Most of us wouldn’t think of taking to the road and sitting in traffic without somewhere specific we plan to end up. When you get behind the wheel of your car each day, you begin with a firm idea of where you want to go. Starting with your destination in mind allows you to GPS directions, plan routes, and determine an estimated time it will take to get to where you are going.

Do you do the same thing with your social media program?

Most agencies have established some sort of presence on social media by now. However, I was very surprised recently to find that most agencies don’t set clearly defined goals for what they want to accomplish with their social media program.

Odds are good your department has clearly defined goals for what the agency wants to accomplish in general. Most departments also engage in strategic planning each year, setting specific annual goals, and then mapping out the steps needed to achieve them. Done correctly, these goals are measurable and realistic, providing the entire agency with a clear idea of where the chief or sheriff is taking the organization, which allows everyone to focus their energies in the same direction.

A successful social media program is no different. It’s great to have a presence on Facebook or Twitter, or post cool pics on Instagram, but what’s the overall purpose of it? What is your agency trying to accomplish, and why should it devote personnel, resources, or money to the effort?

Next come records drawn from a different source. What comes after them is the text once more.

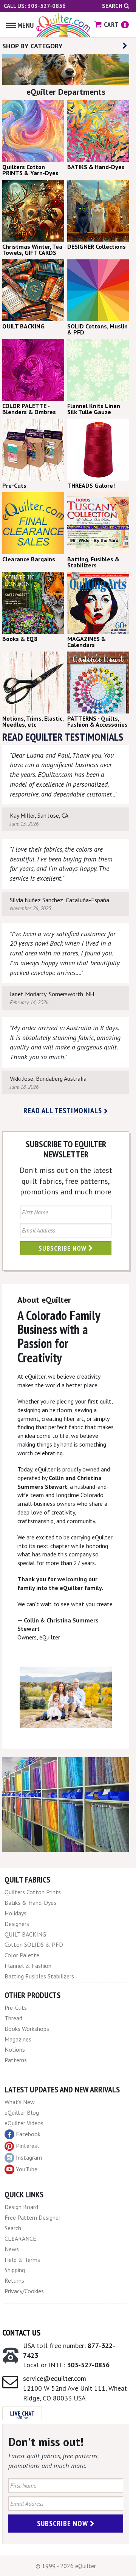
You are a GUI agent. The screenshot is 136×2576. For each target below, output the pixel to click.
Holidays (15, 1913)
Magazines (18, 2039)
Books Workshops (27, 2028)
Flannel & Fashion (28, 1965)
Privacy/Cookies (24, 2291)
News (12, 2249)
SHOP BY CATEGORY (32, 46)
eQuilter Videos (24, 2123)
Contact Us (21, 2332)
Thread (13, 2018)
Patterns (16, 2060)
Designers (17, 1923)
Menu (25, 25)
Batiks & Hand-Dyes (30, 1902)
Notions (15, 2049)
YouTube (26, 2169)
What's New (20, 2102)
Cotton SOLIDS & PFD (34, 1944)
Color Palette (22, 1955)
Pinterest (28, 2145)
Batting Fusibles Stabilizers (39, 1976)
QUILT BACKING (25, 1934)
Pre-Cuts (16, 2007)
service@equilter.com (54, 2378)
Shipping (15, 2270)
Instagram (29, 2157)
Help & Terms (22, 2259)
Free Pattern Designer (32, 2217)
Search (113, 5)
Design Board (21, 2207)
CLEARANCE (20, 2238)
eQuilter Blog (22, 2112)
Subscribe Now (63, 1248)
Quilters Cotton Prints (33, 1892)
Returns (14, 2280)
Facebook (28, 2134)
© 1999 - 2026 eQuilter (66, 2566)
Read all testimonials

Whether you’re starting a new social media program for your agency, or reevaluating an existing one, it’s never too late to set some goals, to define what you want to accomplish, and establish some measurable standards to see if you achieve it.

Ask yourself:

  • What do we want to accomplish with our program? Outreach and improved community relationships? Humanizing the police? Dissemination of public information?
  • What do we do with our social media? Do we monitor for threats or gather intelligence? Do we use social media for investigations? Is our social media program primarily for community outreach and/or public information?
  • What do we want to measure? What does “success” look like? Is it the number of followers? Is it engagement or click-through rate? How do we measure improved community relations?

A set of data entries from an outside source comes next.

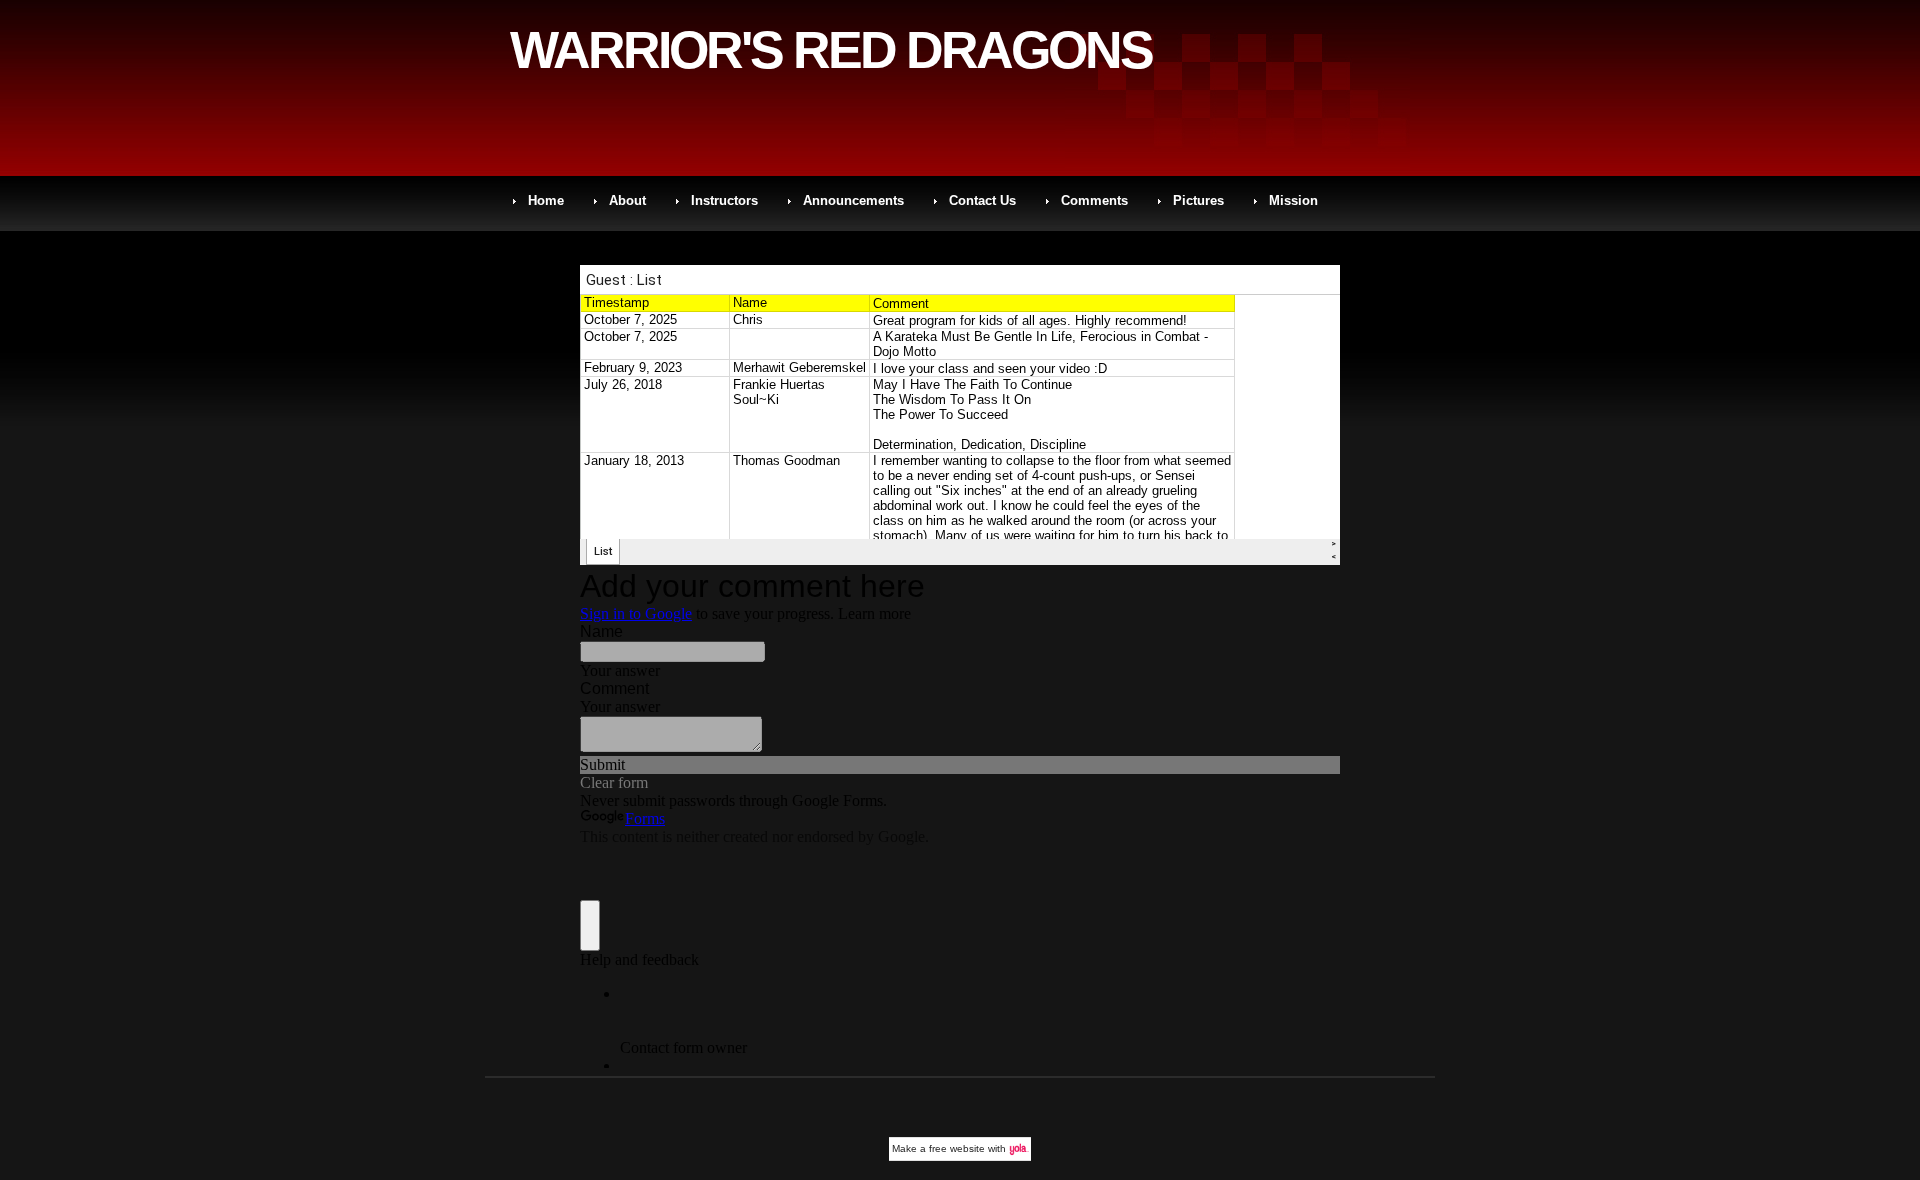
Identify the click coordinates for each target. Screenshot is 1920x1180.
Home (546, 200)
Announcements (853, 200)
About (627, 200)
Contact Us (982, 200)
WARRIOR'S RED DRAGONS (831, 50)
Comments (1094, 200)
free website (957, 1148)
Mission (1293, 200)
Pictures (1198, 200)
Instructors (724, 200)
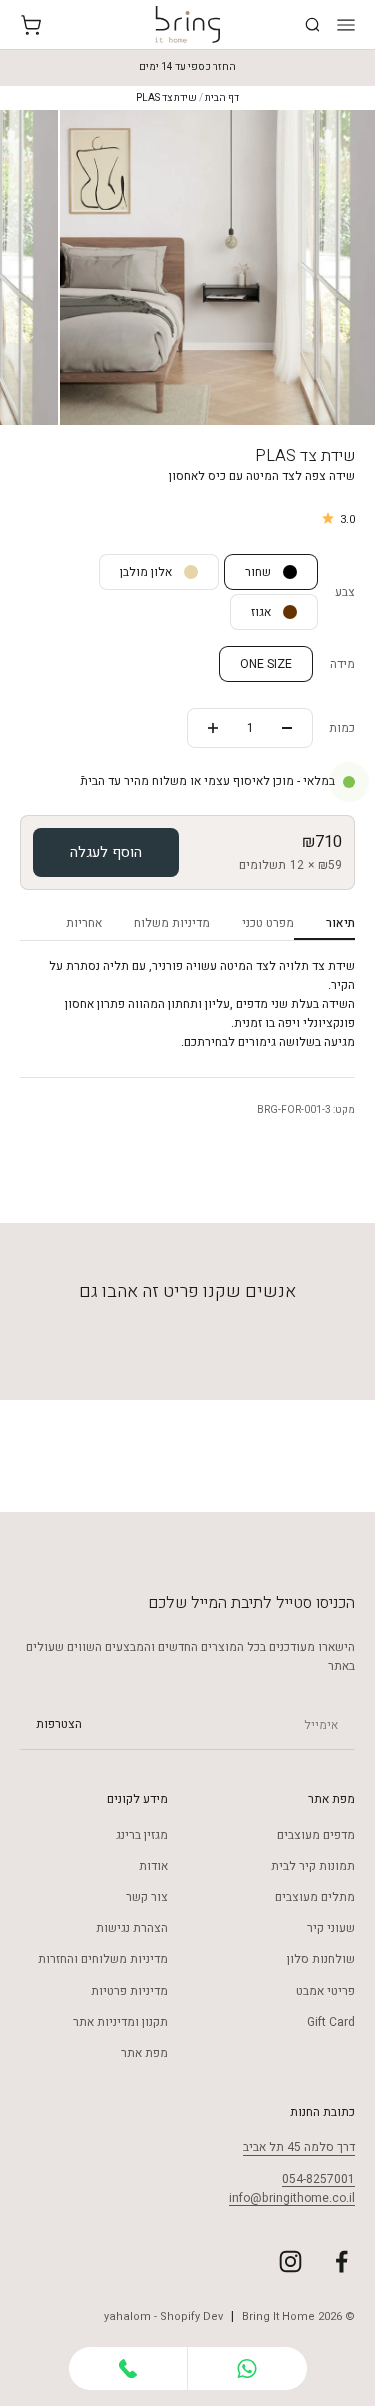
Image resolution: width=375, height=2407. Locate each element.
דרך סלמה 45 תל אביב (299, 2147)
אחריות (84, 923)
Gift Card (331, 2022)
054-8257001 (318, 2179)
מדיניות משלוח (172, 923)
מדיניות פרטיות (129, 1991)
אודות (153, 1866)
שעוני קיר (331, 1928)
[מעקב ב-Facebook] (341, 2261)
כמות (342, 728)
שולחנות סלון (321, 1959)
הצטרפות (59, 1725)
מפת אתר (144, 2053)
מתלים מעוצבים (315, 1897)
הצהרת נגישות (132, 1928)
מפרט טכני (268, 923)
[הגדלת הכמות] (213, 728)
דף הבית (222, 98)
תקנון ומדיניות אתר (120, 2022)
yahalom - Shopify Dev (163, 2316)
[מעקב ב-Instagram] (290, 2261)
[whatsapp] (247, 2368)
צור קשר (147, 1897)
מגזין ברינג (142, 1835)
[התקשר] (128, 2368)
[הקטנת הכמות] (287, 728)
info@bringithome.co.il (292, 2198)
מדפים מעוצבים (316, 1835)
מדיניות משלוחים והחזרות (103, 1959)
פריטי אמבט (325, 1991)
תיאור (340, 923)
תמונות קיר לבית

The answers to these questions form the basis of your goals.

Goals should be created with as many stakeholders involved as possible, since part of their purpose is to put everyone on the same page, to get the entire team pulling in the same direction. Make sure the goals are measurable, and decide while you are writing the goals what standards you will use to measure the results.

For example, avoid vague goal statements such as, “Improve our social media content”. How do you know if you have improved it or not? A better goal might be, “Increase the number of followers of our social media accounts”, or, “Increase interaction/engagement with our followers”. This works for two reasons. First, if you actually improve your content, engagement should increase, as will the number of people that follow you. Second, both statements establish how you will measure success. Each of them is clear, quantifiable, and achievable.

After you have some measurable goals, establish some realistic action steps for achieving them. For example, if your goal is to increase the number of your followers on social media, your action steps might look like this:

  • Establish a baseline number of current followers on each platform
  • “Real-world” marketing:
    • T-shirts (or other branded giveaways that say “Follow us @…)
    • Presence at community events
  • At least two live videos/month (live video is great for gathering attention and new followers)
  • Two or more interactive online events per month (caption contests, giveaways, Facebook Live, Ask Me Anything, live interviews, etc.)

The actions you choose depend on what you want to accomplish and your own imagination. Keep your goals realistic, measurable, and achievable.

Regardless of what kind of social media program your agency has, large or small, setting measurable goals will help set your priorities and focus your energies. You’ll not only be more successful, you’ll also have the numbers to prove your success.

About the author: Lt. Tony Leonard is Training Coordinator for the Georgia Tech Police Department, where he also supervises the Social Media Center. Tony retired as a Captain after 20 years with the Smyrna, GA Police Department. Since 1998, Tony has been an adjunct instructor at three police academies. He has provided computer investigations training nationwide through the National Criminal Justice Training Center since 2008. He has been a guest college lecturer, and often speaks at state and national conferences. Tony is certified as a Master Instructor.

In 2012, Tony participated in the Georgia International Law Enforcement Exchange’s 20th Delegation to Israel, where he studied law enforcement techniques with the Israel Police. He is also a graduate of the 130th Administrative Officer’s Course of the Southern Police Institute at the University of Louisville.